Carencro coach Tony Courville wonders how long his football program could function properly if fans aren't allowed to attend games.

Playing NFL games without fans would cost the league billions, but it could survive the huge blow.

Playing college games without fans would work for most Power Five programs, but perhaps not in all mid-major conferences.

But is it really even possible to hold a high school football season without fans?

“We can’t make it,” Loreauville football coach Terry Martin said. “I don’t see how anybody can make it.”

Naturally, the finances for every school and each level are different.

“Unless our school district is going to help us travel and feed the kids, I don’t see how,” Comeaux coach Doug Dotson said. “I don’t think a lot of people really understand how much money it takes to run a high school football program.

“On a yearly basis, it could take 50 to a $100,000 to run your program. If you need uniforms or something like that, it might be up to $100,000 on the high end. If not, maybe 40 to $50,000 on the low end. Either way, that’s a lot of money.”

It’s an issue for both perennial playoff powerhouse programs as well as those who struggle to make the postseason.

“We’re a school where they love football,” Breaux Bridge coach Chad Pourciau said. “The support is there, so we don’t struggle financially most years. But I don’t know how we would survive without fans. I just don’t know how we’d be able to do it. That’s just us and I know other schools would be in a worse situation than that.

“Home or away, you’re going to take a loss every week. It’s scary stuff.”

Unlike most football coaches, Pourciau actually has experience of playing without fans.

At the very beginning of the coronavirus shutdown, Breaux Bridge’s boys basketball team played in the state championship before an empty arena.

“One, you want to play with fans,” Pourciau said. “It just adds to the environment of high school football. But I played a basketball state championship without any fans and it wasn’t any less meaningful. It still mattered.

“But I don’t know financially how we could make that work. I don’t know if it’s financially possible for all public schools to make that work.”

Carencro football coach Tony Courville said it’s hard enough to remain financially viable even if you enjoy playoff success.

“We definitely depend on those gates,” Courville said. “It would be a major blow. I know it would be a major blow to our program. We played three playoff games this past fall and I lost money on all three of them. There’s the expenses of games nowadays. For one game, I paid $1,200 for officials and then there’s security.

“When we went on the road, we still ended up losing $1,000 because of the buses.”

Problems to work on
1/ Answer these questions from the article on high school football without fans:
(a) How much did Courville pay for officials for one game?
(b) In what event did Breaux Bridge's boys basketball team play before an empty arena?
(c) Which coach said "We can't make it"?
2/ Carry on the article on high school football without fans from its last sentence.
The records that come next have no connection to the article on high school football without fans.

Collected data:
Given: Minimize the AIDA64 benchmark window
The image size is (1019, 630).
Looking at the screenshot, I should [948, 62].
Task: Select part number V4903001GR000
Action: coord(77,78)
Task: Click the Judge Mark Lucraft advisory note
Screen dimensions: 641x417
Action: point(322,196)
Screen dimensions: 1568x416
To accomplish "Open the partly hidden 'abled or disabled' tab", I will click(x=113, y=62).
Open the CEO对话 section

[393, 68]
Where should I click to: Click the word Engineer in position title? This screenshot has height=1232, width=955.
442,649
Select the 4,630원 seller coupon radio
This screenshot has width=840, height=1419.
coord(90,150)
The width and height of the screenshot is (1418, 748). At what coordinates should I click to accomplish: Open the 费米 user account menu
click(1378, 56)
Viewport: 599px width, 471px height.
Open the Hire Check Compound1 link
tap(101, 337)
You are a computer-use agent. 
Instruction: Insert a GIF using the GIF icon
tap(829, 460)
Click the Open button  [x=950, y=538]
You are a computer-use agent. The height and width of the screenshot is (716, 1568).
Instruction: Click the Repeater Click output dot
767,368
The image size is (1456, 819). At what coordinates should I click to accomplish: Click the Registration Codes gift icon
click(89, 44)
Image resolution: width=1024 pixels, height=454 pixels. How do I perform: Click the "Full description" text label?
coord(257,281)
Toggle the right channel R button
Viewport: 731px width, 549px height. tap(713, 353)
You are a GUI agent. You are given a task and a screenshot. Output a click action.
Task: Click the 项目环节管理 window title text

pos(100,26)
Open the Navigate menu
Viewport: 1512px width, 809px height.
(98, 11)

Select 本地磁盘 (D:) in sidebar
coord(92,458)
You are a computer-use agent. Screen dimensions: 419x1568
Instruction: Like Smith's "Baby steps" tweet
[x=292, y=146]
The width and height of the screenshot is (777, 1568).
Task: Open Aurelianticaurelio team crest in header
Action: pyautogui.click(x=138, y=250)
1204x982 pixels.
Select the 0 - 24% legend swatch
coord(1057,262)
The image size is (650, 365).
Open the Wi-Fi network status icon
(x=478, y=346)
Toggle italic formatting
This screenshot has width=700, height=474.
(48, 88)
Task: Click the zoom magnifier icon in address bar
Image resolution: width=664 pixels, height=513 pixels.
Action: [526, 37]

Expected responses
1/
(a) $1,200
(b) The state championship
(c) Loreauville football coach Terry Martin

2/
Making matters worse this year is Courville said two scheduled fundraisers had to be canceled because of the coronavirus shutdown.

“Those really help me get through the summer and the first part of the season canceled,” Courville explained. “Our first home game would be in Week 3, but I don’t know if I could make it to Week 3.”

And as Martin explained, it’s not a good time for any program to expect help from even its normal boosters in this current financial climate.

Losing football gate money is more far-reaching than on the surface as well.

“Football alone might pay for 10 sports on campus, so those non-profit sports that you offer are depending on football having fans,” Pourciau said.

Also, other sports and service groups at some schools lean on Friday night football attendance as fundraisers.

Making money at football gates is also a source of paying outstanding bills.

“Some things have to be ordered so far in advance, a lot of schools don’t have the money to pay for it now, so they write it off until you can pay for it,” Martin said. “Once you have a gate or two, then you can pay them. I’m sure there are some school system that don’t have that issue, but pretty much everybody I know, you don’t pay all of your bills until football season is over … once you’ve had a chance to make your money at the gate.

“If we don’t have that, I don’t see how anybody can survive.”

There's also another level to consider.

Even before the coronavirus, programs with little attendance also struggle financially.

If a significant number of fans elect to stay away for social distancing reasons, programs could still struggling financially, even if fans are allowed.

Here's hoping your favorite program didn't unknowingly schedule any long non-district games this fall.

"I'm hoping we can have fans," Martin said. "I think everybody's hoping."